What you should do: Rewrite the items from the line with "w trakcie realizacji'?" up to and including the line with "click(557, 371)", changing "swatch" to "color patch" and leaving everything else as it is.

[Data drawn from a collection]
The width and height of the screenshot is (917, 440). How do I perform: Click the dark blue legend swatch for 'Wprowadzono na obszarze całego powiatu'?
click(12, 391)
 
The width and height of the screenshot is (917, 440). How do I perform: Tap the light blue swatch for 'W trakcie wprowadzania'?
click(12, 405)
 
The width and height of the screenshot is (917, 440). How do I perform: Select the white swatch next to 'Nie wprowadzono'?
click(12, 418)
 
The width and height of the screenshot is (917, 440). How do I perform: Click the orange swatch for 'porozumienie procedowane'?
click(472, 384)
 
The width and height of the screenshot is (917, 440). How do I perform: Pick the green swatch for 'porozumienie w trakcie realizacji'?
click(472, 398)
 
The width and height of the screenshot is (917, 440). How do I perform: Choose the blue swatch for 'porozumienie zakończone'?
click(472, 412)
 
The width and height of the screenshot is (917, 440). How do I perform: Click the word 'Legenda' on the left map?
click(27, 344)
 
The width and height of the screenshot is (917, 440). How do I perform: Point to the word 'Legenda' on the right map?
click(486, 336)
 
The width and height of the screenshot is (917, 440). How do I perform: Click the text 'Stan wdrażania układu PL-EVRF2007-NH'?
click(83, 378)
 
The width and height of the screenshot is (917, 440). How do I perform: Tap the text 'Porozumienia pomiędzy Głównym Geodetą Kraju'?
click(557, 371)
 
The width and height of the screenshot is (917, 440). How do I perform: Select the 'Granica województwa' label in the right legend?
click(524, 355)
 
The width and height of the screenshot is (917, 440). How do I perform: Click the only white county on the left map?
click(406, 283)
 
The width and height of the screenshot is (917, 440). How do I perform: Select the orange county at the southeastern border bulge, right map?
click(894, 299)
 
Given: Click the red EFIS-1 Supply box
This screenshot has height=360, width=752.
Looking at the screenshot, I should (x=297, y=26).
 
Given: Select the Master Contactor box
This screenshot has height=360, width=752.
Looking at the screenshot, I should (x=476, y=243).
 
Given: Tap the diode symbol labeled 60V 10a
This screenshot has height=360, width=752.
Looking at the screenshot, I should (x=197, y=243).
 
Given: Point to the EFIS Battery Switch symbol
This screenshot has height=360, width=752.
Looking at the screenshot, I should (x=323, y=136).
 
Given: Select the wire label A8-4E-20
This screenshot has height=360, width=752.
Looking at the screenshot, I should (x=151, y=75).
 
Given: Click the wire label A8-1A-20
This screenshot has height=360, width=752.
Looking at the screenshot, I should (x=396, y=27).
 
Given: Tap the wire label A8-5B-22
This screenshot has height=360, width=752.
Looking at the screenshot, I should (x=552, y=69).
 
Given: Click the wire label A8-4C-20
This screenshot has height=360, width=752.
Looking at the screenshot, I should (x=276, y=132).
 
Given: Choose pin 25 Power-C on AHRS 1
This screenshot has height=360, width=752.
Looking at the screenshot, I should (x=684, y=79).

Exercise answer:
The width and height of the screenshot is (917, 440). How do I perform: Pick the green color patch for 'porozumienie w trakcie realizacji'?
click(472, 398)
 
The width and height of the screenshot is (917, 440). How do I perform: Choose the blue color patch for 'porozumienie zakończone'?
click(472, 412)
 
The width and height of the screenshot is (917, 440). How do I perform: Click the word 'Legenda' on the left map?
click(27, 344)
 
The width and height of the screenshot is (917, 440). How do I perform: Point to the word 'Legenda' on the right map?
click(486, 336)
 
The width and height of the screenshot is (917, 440). How do I perform: Click the text 'Stan wdrażania układu PL-EVRF2007-NH'?
click(83, 378)
 
The width and height of the screenshot is (917, 440). How do I perform: Tap the text 'Porozumienia pomiędzy Głównym Geodetą Kraju'?
click(557, 371)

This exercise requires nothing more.